There have been some excellent analyses on Angela Rayner’s alleged tax avoidance to date. This article won’t repeat the detail of those, perfectly pitched to send all but the most hardened tax enthusiast to sleep.
Rather it will explain the genesis – and the irony – of the tax rules that have caused Rayner’s difficulties: rules in fact designed to stop tax avoidance by the wealthy. To understand that, and why she has found herself in the nasty “grey area” of tax avoidance, it’s worth a look at the history of capital gains tax.
Capital gains tax and main homes, a potted history
When capital gains tax was first introduced (a surprisingly recent invention, dating to 1965), an exemption was made for those making a gain when selling their main home (this is Principal Private Residence (‘PPR’) relief).
PPR represents a mix of principle and political expediency; simultaneously encouraging home ownership and avoiding painful taxation on the sale of what, for many people, will be their most valuable asset.
It has, however, been carefully drafted to avoid providing a tax loophole. Under tax reforms implemented in the early 1990s, the rules were changed to stop potential tax avoidance by married couples, in connection with some fundamental rule changes to how married couples are taxed.
Imagine a situation where a married couple own two homes, one in the city and a weekend home in the country. They decide to sell up both homes and downsize for their retirement. It would, the logic goes, be unfair if PPR relief could be used to enable the married couple to avoid capital gains tax on both their country home and their city home, with one of the couple declaring that the country home was her main residence and the other declaring that the city property was his.
To avoid such abuse of the system, the rules introduced in the 1990s prevent married couples from having different main residences, essentially as an anti-avoidance measure.
What that law does is prevent ‘cakeism’ – in the example above, the couple would have to choose between their country home and their city residence being eligible for PPR relief, but paying capital gains tax on the sale of the other property. This is the rule that has potentially caught out Angela Rayner.
Rayner’s case
When the story broke, there was a substantial amount of uncertainty about the tax analysis. For example, some commentators noted that if Rayner had spent a few tens of thousands doing up the property and selling it, those costs could be offset against the modest gain, resulting in no gain – and therefore no potential tax – at all.
But when Rayner emerged to give interviews, she clarified that her defence to capital gains tax relies entirely on PPR relief, and in particular the argument that the property she sold was her ‘main residence’ throughout her period of ownership.
The term ‘main residence’ is not defined in tax legislation: it is instead a broad concept that looks to all the factual circumstances. Like ‘domicile’, it’s an amorphous legal concept, taking into account factors such as where you and your family spend most of your time. In other words, these are sensitive legal tests that are very difficult to be certain about.
Since the concept of ‘main residence’ is so amorphous and uncertain, no tax adviser worth their salt would, in a factually complex situation like Rayner’s, give an unequivocal opinion that PPR relief was available.

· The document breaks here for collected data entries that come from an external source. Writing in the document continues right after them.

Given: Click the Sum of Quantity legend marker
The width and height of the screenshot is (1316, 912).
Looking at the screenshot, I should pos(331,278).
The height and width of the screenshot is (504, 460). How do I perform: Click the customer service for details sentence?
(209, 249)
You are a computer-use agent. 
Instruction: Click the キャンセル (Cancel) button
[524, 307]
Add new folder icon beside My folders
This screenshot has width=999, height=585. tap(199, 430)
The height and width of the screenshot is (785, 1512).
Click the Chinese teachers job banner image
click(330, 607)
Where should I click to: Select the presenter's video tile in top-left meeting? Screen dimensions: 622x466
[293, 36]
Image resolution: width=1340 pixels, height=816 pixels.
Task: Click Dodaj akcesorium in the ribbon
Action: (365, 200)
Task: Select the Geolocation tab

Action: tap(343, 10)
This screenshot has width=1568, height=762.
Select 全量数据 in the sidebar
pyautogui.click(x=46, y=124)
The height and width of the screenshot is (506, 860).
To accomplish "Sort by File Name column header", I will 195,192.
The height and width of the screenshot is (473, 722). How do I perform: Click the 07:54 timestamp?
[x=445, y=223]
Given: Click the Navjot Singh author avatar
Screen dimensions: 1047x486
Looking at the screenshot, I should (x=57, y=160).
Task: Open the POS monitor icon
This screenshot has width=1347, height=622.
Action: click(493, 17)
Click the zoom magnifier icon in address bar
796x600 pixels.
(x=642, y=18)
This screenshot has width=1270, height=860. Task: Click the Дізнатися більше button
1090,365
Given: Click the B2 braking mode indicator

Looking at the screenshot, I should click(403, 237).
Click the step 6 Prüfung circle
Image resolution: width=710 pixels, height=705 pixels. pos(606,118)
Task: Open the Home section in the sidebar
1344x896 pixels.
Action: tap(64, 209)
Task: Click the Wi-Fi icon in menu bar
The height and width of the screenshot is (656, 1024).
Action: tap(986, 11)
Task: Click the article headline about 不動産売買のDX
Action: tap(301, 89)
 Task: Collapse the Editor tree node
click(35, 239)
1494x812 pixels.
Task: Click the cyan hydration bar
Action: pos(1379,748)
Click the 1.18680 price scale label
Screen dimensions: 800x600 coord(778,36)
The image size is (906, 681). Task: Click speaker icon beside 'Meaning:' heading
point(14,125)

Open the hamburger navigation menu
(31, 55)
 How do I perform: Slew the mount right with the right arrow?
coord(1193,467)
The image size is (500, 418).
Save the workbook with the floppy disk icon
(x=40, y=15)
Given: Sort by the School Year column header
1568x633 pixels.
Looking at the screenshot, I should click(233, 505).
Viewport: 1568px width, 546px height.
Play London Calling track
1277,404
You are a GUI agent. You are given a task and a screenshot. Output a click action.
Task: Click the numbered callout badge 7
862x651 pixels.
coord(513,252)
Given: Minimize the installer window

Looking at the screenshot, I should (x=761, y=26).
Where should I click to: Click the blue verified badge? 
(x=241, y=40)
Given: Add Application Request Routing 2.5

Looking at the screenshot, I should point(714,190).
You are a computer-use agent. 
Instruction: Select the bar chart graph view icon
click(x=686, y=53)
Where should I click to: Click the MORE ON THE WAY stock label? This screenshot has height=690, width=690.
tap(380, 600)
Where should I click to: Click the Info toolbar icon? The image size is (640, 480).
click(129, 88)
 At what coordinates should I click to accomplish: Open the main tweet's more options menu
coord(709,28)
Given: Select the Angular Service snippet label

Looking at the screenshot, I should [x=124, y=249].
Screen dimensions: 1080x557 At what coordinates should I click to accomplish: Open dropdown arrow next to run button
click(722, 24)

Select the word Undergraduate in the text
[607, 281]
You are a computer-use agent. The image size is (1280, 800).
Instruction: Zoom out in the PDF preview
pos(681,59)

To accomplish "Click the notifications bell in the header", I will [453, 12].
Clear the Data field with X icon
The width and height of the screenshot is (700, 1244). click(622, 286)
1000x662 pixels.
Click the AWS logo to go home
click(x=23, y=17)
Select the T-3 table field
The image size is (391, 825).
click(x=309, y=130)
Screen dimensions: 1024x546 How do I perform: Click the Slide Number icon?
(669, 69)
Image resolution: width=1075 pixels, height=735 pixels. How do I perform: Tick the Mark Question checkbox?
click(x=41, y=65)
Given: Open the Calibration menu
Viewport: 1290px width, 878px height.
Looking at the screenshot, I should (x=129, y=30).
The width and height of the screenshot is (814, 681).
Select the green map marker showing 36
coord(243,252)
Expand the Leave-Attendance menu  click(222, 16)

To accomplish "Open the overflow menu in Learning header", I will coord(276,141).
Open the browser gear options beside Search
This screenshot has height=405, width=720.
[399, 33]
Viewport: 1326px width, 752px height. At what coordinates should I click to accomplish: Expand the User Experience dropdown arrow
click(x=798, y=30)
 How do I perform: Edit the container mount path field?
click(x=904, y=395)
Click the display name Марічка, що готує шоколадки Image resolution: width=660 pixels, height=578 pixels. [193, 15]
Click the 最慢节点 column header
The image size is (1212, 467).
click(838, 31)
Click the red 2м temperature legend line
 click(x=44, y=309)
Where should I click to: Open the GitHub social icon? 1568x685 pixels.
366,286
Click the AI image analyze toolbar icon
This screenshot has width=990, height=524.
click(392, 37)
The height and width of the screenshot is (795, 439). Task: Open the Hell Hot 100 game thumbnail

Rather than acknowledging the complexity, however, she gave several media interviews in which she has stated, unequivocally, that she was eligible for PPR relief, staking a lot of political capital and credibility on being right on something by its very nature uncertain.
Perhaps the key aspect to this, however (especially in light of the Greater Manchester Police to drop their investigation) is enforcement. Any potential tax avoidance took place around ten years ago. The starting point is that HMRC only have up to four years to investigate incorrect filings in a person’s tax return, or six years in the event it can be shown that the person (or their advisers) acted carelessly.
While these time limits can be extended up to 20 years in the case of fraud – for example, letting a home not bought on a buy-to-let mortgage without telling the bank, or avoiding the Right to Buy clawback on renting out a property within five years – fraud is very difficult to prove,
Where it leaves Rayner is that, in all likelihood, no-one will ever be able to prove conclusively whether she did not pay tax that she ought to have. But the reverse is likewise true: she is unlikely ever to be able to prove she didn’t avoid tax. While she may have avoided any legal consequences for now, this incident may yet stay with her for the rest of her political career.